Dem alten Weltbild blieben die Exilanten jedoch treu. Zumindest Andrea Klump. Es sei »ein Leben in einer Welt« gewesen, »in der das Denken und Fühlen von Freund-Feind-Kategorien beherrscht wird«, sagte sie den Richtern des OLG. Welchen Feind es zu bekämpfen galt, daran ließen die »Antiimps« ebenso wenig Zweifel wie ihre politischen Vorfahren: »Israels Nazi-Faschismus«, wie die RAF anlässlich des Überfalls des Kommandos »Schwarzer September« auf die israelische Olympia-Mannschaft in München 1972 formulierte.
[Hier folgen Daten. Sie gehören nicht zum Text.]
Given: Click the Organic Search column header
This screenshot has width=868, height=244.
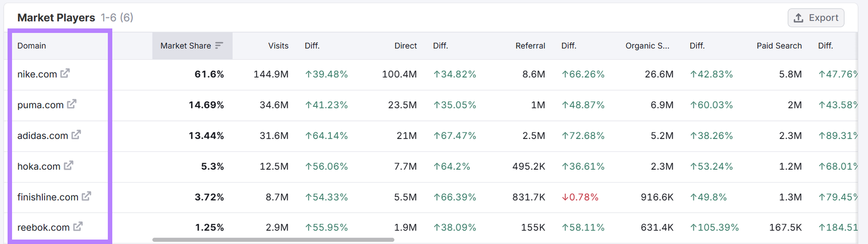Looking at the screenshot, I should click(647, 46).
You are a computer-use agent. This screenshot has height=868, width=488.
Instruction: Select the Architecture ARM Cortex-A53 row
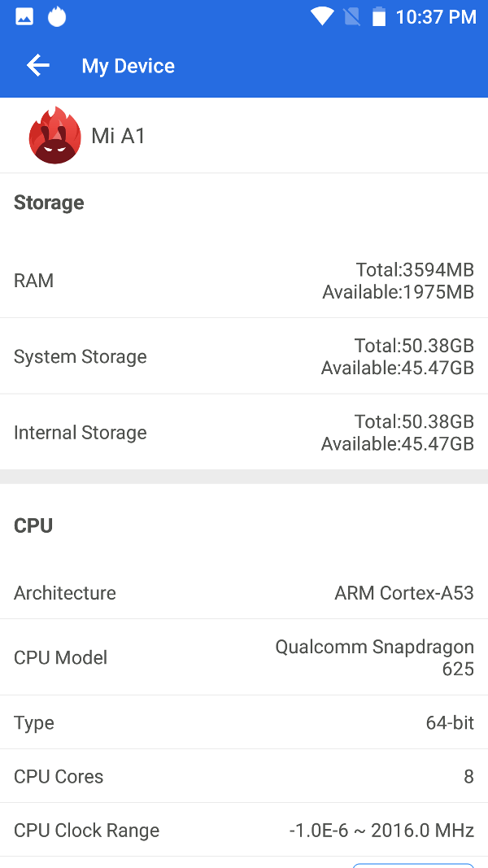(x=244, y=593)
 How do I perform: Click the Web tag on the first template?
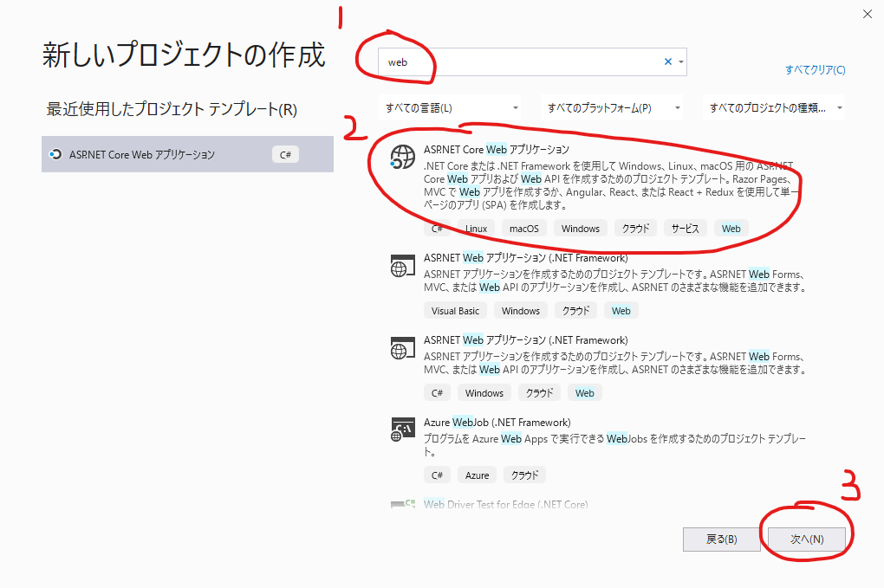731,228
Und natürlich den US-Imperialismus, den man als konkrete Erscheinung eines komplizierten gesellschaftlichen Prozesses der Einfachheit halber zum »Todfeind der Menschheit« erklärte. Innerhalb dieser binären Ordnung galten palästinensische Organisationen als natürliche Verbündete, der »Kampf um Befreiung« wurde als militärischer betrachtet, in dem es primär galt, den Gegner durch gezielte Anschläge zu schwächen.

Nahe liegend also, dass Klump zusagte, als sie im Libanon darauf angesprochen wurde, sich »im Rahmen des palästinensischen Widerstandes an einer Mission gegen eine amerikanische militärische Einrichtung zu beteiligen«. Und so reiste sie gemeinsam mit Meyer ins spanische Rota, um den Sprengsatz gegen die US-amerikanischen Militärs zu legen.
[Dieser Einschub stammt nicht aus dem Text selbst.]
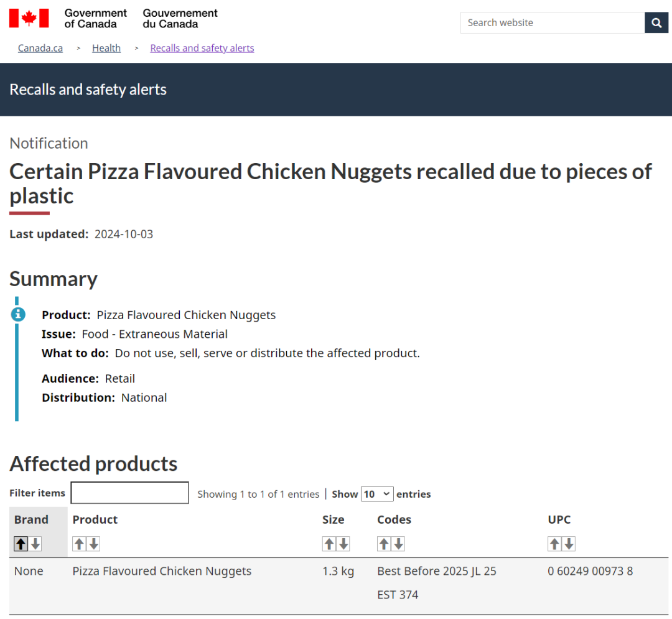This screenshot has height=619, width=672.
Task: Sort Product column ascending
Action: pos(79,544)
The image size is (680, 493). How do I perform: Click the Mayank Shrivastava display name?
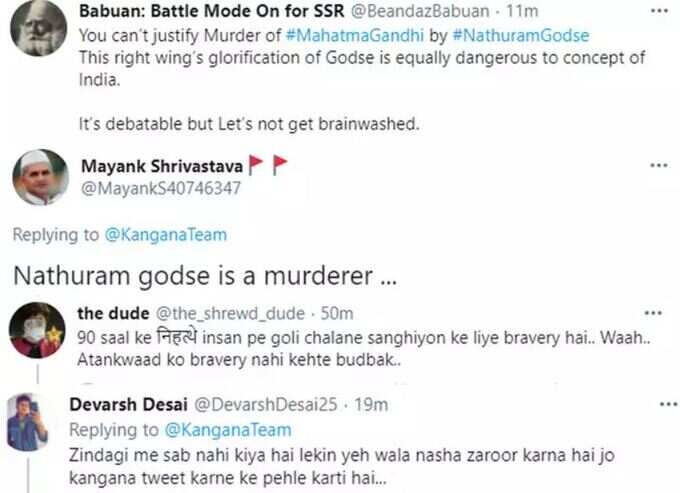pos(162,166)
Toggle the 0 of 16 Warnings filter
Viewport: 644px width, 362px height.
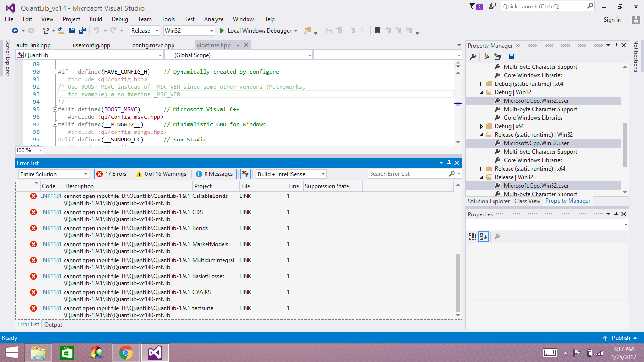pyautogui.click(x=161, y=174)
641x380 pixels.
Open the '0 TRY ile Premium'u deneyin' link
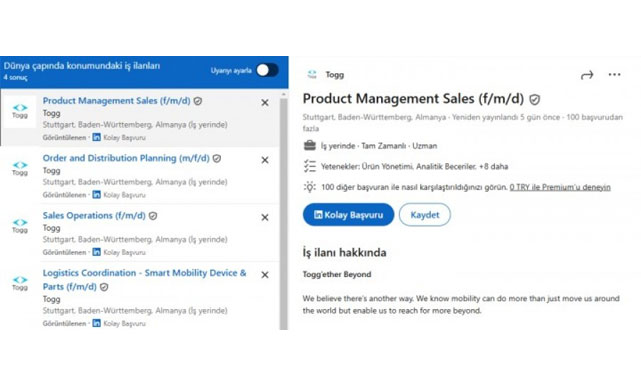coord(560,187)
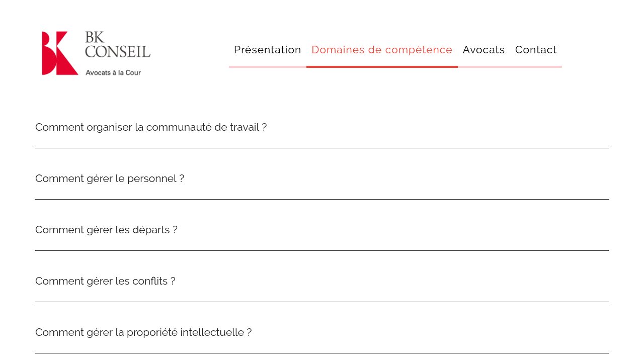
Task: Click the 'Avocats à la Cour' tagline
Action: coord(113,72)
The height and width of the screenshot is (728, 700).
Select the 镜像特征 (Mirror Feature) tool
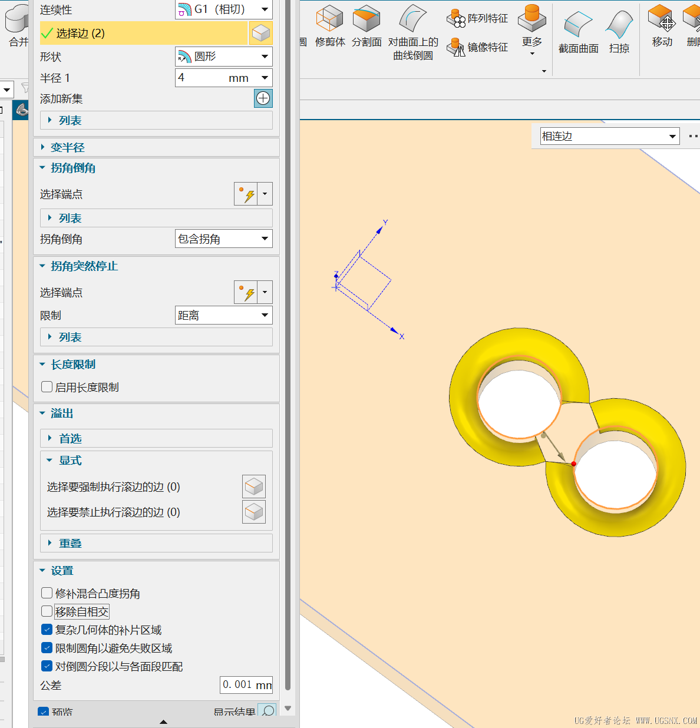pos(477,47)
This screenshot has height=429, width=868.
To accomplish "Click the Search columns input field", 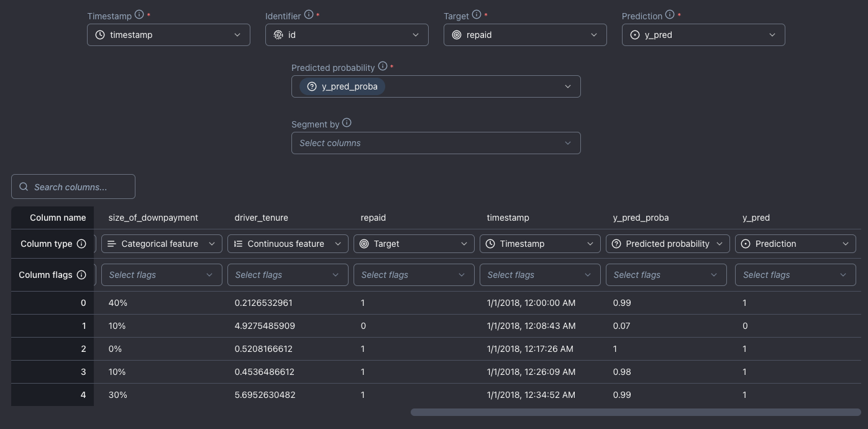I will (73, 187).
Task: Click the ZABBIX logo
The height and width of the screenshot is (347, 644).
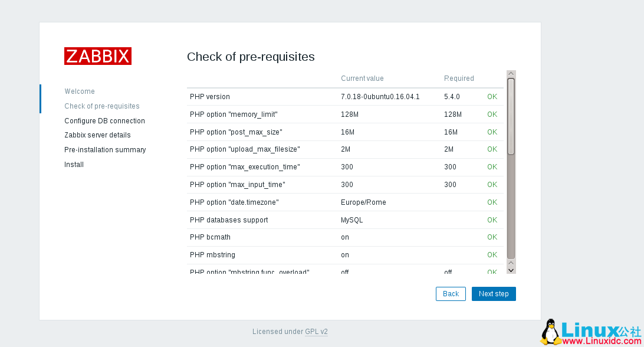Action: tap(98, 56)
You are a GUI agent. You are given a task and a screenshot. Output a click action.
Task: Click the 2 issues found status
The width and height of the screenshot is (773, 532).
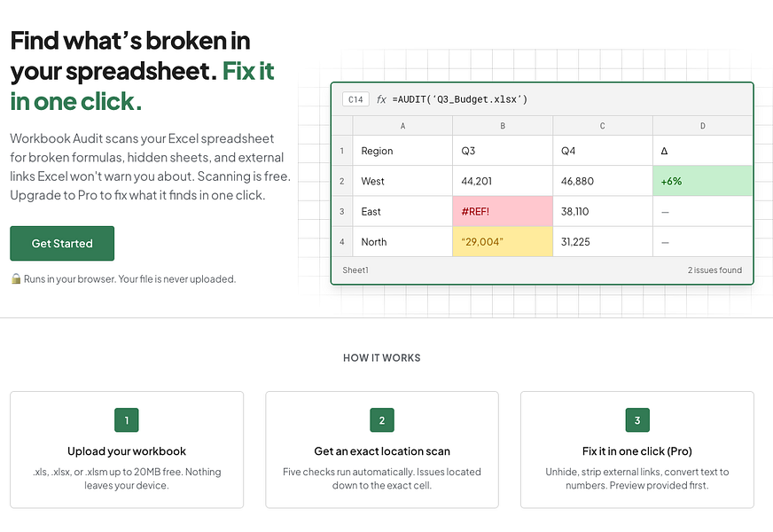(x=714, y=270)
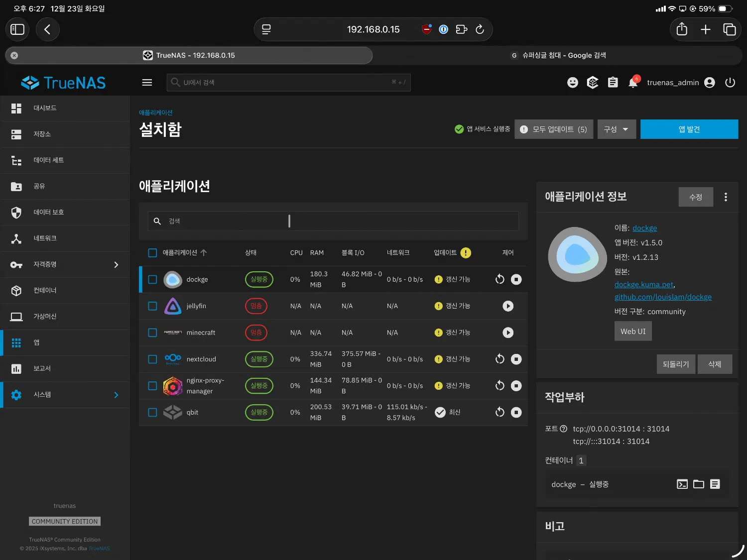Open 데이터 세트 in sidebar

coord(48,160)
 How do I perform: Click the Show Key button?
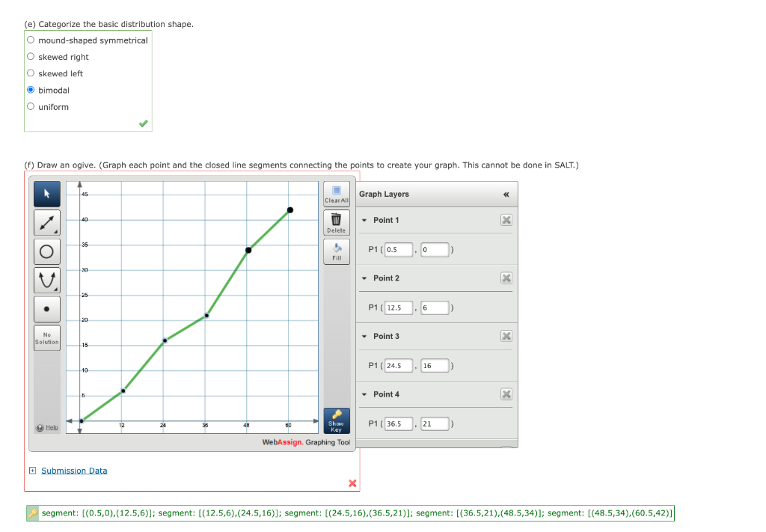tap(336, 421)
Das war im Juni 1988. Wenig später kamen die ersten russischen Einwanderer nach Israel. Viele Araber fürchteten, dass die Siedlungspolitik des damaligen Wohnungsbauministers Ariel Sharon zu einer umfassenden Konfiszierung ihres Landes führen könnte. Zudem wuchs die Angst, von den Neuankömmlingen aus den Arbeitsplätzen verdrängt zu werden. Für Palästinenser wurden die russischen Juden also zur Verkörperung der verhassten zionistischen Bevölkerungspolitik und damit auch zur Zielscheibe für militante Antisemiten wie jene der »Bewegung zur Befreiung Jerusalems«, die den Anschlag in Ungarn 1991 verübte.

Klump äußerte sich in ihrer Erklärung vor dem Stuttgarter OLG nicht über ihre Aktivitäten in diesem Zeitraum. Gemeinsam mit Meyer lebte sie seit dem Oktober 1995 in Wien. Vier Jahre später wurden beide von der österreichischen Polizei überwältigt, Meyer starb im Kugelhagel der Beamten.
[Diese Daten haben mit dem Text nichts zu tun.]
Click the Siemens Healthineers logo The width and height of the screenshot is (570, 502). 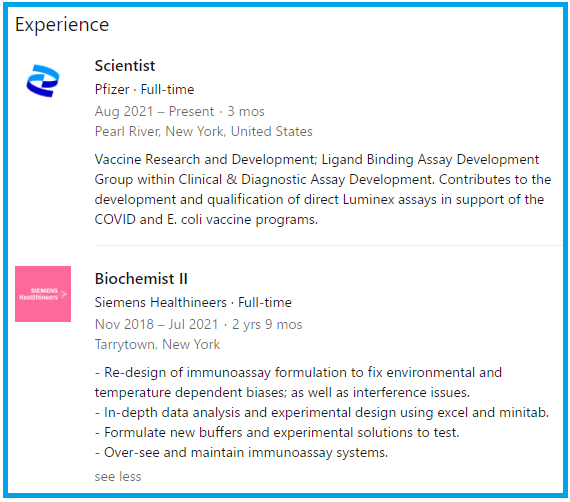(43, 294)
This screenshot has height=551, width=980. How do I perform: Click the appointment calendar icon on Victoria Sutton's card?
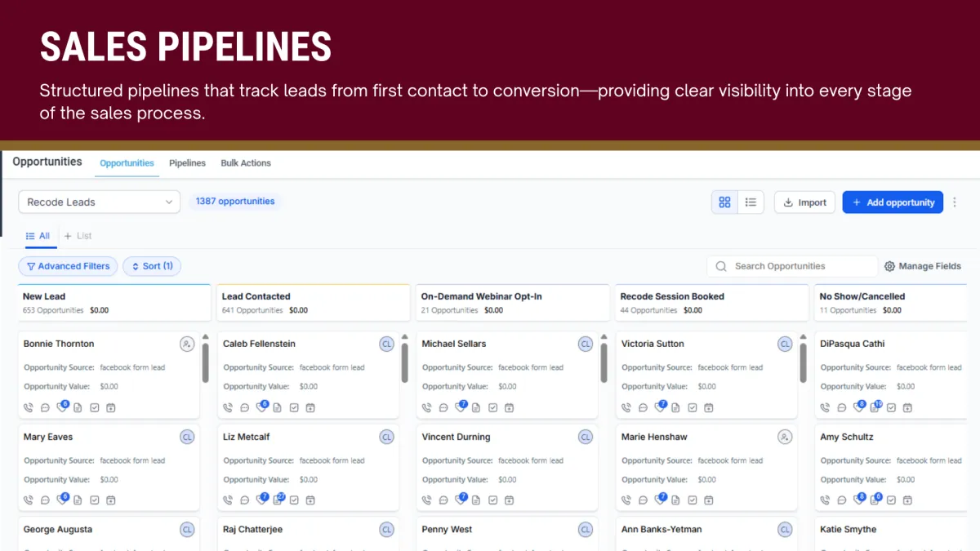tap(709, 407)
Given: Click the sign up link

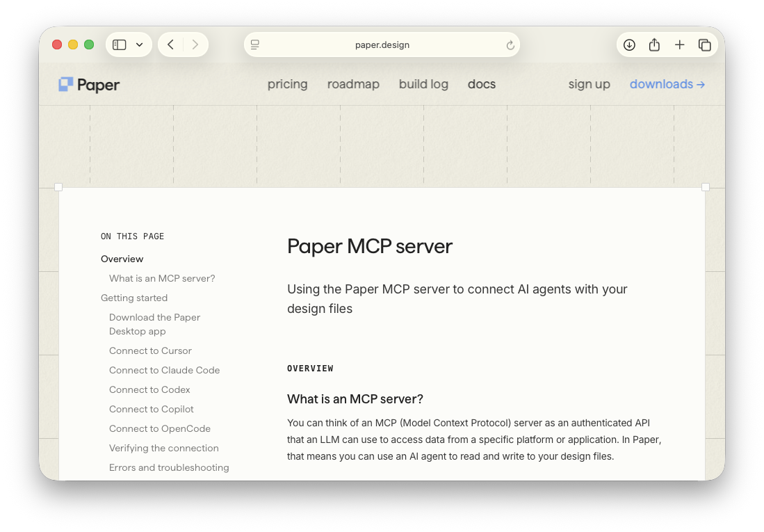Looking at the screenshot, I should (x=589, y=84).
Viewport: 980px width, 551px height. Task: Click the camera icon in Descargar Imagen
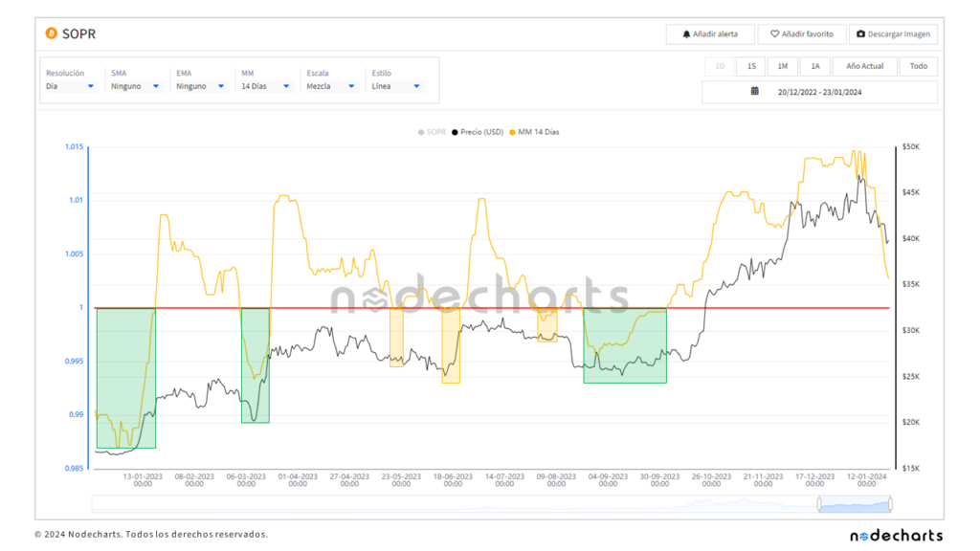pyautogui.click(x=861, y=34)
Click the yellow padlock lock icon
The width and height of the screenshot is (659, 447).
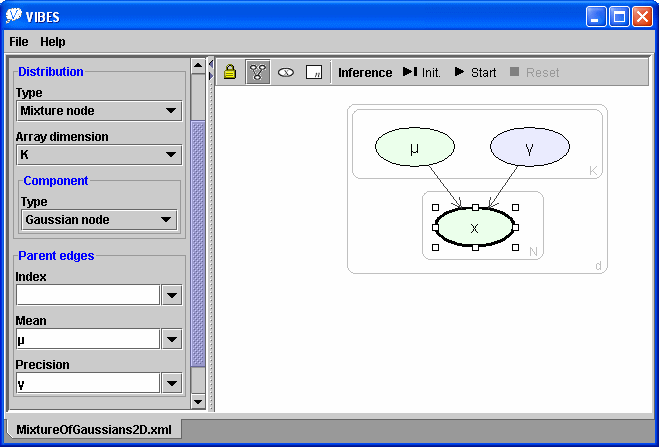pos(230,72)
Ob neben der DNA-Analyse weitere Beweise gegen Klump vorliegen, die den aktuellen Vorwurf erhärten, kann auch ihr Verteidiger Kronauer nicht sagen. Bisher habe er »keine Akteneinsicht« erhalten, erklärte der Frankfurter Anwalt der Jungle World. Eine Anklage gegen seine Mandantin schließe er nicht aus. Allerdings müsse man sehr skeptisch sein, wenn zehn Jahre alte Spuren für DNA-Untersuchungen verwendet würden.

Die radikale Linke interessieren diese Vorgänge offenbar nicht. Noch heute, rund vier Wochen nach dem Bekanntwerden des Vorwurfs, sucht man jedenfalls vergeblich in einschlägigen Publikationen nach einer Stellungnahme zu Klumps möglicher Beteiligung an dem antisemitischen Terror.